■ **文書抜粋**:
In the fourth chapter, I used the combinatorial mutagenesis to try to improve the affinity and specificity of the anti-estradiol antibody. Because the mutant M2 we obtained in the previous study showed a much higher signal than the wild type and the rest mutants, and the mutant m6 also showed increased signal compared with other mutants, we decided the mutation position 63 at M2 and mutation position 85 at m6 as the mutation positions in this combinatorial mutagenesis library construction. In this combinatorial mutation chapter, three libraries were constructed, namely, H63, H85, and H63+85 respectively. H63 is originally Phe in the wild type, which was mutated to Tyr in M2, and this position is randomized to 8 mainly hydrophobic residues F/Y/L/H/I/N/V/D. Also, H85 is randomized to 12 hydrophilic residues using codon (CAG)(CAG)N. After one round of OS selection, 96 colonies were picked up for monoclonal ELISA. The result demonstrates that the affinity and specificity of the mutant E85D are improved at the same time, however, the specificity improvement is more obvious.

■ **課題内容**: 抗エストラジオール抗体の組み合わせ変異導入を扱った文書抜粋について、最後の文に続く部分を書きなさい。

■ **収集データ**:

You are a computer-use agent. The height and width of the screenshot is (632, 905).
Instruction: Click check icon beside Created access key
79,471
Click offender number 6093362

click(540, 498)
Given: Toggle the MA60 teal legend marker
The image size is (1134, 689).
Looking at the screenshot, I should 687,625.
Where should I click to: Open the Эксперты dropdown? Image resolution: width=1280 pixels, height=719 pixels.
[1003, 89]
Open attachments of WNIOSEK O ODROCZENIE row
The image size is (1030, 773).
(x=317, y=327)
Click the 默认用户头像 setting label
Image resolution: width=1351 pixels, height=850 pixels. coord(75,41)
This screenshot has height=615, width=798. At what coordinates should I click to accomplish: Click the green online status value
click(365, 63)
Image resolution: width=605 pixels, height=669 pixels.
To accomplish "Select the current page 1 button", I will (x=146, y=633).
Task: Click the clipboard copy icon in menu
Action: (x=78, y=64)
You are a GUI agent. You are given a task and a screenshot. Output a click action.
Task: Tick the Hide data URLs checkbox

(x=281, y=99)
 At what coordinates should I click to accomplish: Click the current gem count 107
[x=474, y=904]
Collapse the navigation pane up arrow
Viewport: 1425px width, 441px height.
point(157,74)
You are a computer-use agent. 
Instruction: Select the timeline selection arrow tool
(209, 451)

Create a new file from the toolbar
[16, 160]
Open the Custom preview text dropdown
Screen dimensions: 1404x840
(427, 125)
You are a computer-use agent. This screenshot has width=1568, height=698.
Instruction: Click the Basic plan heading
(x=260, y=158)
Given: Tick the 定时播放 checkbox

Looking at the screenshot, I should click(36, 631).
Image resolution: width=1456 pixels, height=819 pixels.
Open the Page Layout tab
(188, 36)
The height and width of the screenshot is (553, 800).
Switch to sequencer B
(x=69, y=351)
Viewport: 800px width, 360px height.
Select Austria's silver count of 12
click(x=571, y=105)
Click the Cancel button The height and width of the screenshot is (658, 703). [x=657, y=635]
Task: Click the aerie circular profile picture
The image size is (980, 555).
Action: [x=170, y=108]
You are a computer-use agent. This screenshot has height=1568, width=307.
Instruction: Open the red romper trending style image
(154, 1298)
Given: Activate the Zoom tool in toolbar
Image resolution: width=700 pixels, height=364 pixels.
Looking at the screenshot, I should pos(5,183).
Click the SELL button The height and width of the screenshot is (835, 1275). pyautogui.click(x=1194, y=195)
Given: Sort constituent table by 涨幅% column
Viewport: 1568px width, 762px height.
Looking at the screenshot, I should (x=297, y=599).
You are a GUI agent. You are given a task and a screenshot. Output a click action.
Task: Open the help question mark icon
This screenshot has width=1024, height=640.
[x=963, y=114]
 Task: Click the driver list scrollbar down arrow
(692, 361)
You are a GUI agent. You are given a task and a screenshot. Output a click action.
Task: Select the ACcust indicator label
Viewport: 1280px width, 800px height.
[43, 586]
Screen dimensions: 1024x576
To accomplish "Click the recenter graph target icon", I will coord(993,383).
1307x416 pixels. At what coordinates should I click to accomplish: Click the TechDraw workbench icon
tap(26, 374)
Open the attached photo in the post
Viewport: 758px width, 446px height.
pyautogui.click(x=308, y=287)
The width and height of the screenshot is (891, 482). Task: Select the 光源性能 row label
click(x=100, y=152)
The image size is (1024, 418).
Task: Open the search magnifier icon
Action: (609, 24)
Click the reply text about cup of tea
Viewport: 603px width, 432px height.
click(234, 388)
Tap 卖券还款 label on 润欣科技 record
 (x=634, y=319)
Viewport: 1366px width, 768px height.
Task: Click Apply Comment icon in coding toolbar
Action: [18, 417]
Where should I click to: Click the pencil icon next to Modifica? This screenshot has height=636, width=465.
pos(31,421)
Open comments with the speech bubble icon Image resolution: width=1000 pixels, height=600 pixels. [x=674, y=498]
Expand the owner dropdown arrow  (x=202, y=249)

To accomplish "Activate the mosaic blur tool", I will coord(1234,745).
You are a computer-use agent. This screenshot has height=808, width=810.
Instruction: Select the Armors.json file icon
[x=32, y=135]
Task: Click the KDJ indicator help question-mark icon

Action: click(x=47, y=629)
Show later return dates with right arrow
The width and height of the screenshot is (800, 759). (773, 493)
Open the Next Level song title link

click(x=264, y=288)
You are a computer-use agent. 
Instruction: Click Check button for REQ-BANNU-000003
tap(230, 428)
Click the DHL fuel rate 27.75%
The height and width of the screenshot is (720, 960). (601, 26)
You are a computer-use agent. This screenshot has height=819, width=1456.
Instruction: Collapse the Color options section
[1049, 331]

■ **結果**:
In the fifth chapter of the thesis, I described the conclusion and perspective. Compared with the conventional antibody selection methods, antigen conjugation is not necessary in OS selection, and the selected VH mutants could be directly applicable for OS-IAs. This system will be applied to develop sensitive detection systems for many small molecules.

本論文は、抗体工学的手法を用いて低分子化合物、特に疾患診断ならびに環境保全に重要なステロイドホルモンであるエストラジオール(E2、 Mw:272.4)の免疫化学的検出法の性能向上を目指した研究について述べたものであり、5章より構成されている。

第1章は序論であり、本研究の意義を明確にするために、抗体工学、ELISA法に代表される免疫測定に関する既往の研究を中心に、研究の背景が述べられている。

第2章では、本論文の主題となる抗原濃度に依存した抗体の2個の可変領域VH - VL間の相互作用変化を利用した免疫測定法、オープンサンドイッチ法(OS法)の原理に基づくE2検出系の感度・特異性向上に関して述べられている。従来、E2のような分子量1,000以下の低分子ハプテン認識抗体の選択・取得法としては、生体内外を問わずハプテンキャリア複合体の調製が選択において不可欠であり、このため極めてしばしばハプテンでなく複合体を認識する抗体が取得・濃縮されてしまう問題があった。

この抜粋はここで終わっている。